It was the biggest room in the interventional radiology department. Two large screens hung in the center above a padded procedure table. The screens were flanked by an imposing device on a swivel that enabled it to rotate and capture various imaging angles. A patient lay in the center of the room underneath a surgical drape, gazing up at the whirling machines.
"The doctor should be here in about five minutes," one of the nurses said as she drew up the anesthetics. "Are you still doing okay?" The patient let out a hoarse and unconvincing "yes." Two other nurses busied themselves preparing the room. One arranged a table of instruments while another set up and pressurized an IV bag. It was my last semester as a nursing student, but I still felt like I was trespassing. I tried to make myself small as the team moved purposefully around me, barely identifiable beneath their layers of surgical garb.
"We used to go through the femoral artery," one of the nurses explained to me as he opened a package of sterile dressings. "But that required the patient to avoid bending at the hip for two to six hours afterward. Now we go through the radial artery, which is a shorter distance to the brain and allows the patient to move around more freely after the procedure." I heard the patient take a deep breath on the table. The nurse closest to me looked at his watch.

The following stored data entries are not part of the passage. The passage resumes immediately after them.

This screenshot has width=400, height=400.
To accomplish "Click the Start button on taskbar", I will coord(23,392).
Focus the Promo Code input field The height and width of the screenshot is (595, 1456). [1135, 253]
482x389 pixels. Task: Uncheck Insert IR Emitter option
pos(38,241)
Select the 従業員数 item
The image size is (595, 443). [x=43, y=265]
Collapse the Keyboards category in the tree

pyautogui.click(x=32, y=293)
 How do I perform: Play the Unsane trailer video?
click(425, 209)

"He'll be here any minute now. Then we'll get you something to make you a little more relaxed," he said, acknowledging the patient's unspoken anxiety.
He went on explaining the equipment in the room to me as we waited.
"So, we'll feed the catheter up into the vessels at the base of the brain," he said, "and then we'll inject a contrast medium that will show up on the imaging. Then the software builds a digital diagram of the image, and the neurologist can examine the diagram to look for abnormalities."
He pointed to the computer screens as he spoke, showing me where each picture would appear. I recalled from the patient records that the patient was having unexplained episodes of syncope. Her physician had ordered the cerebral angiogram with the suspicion of an aneurysm.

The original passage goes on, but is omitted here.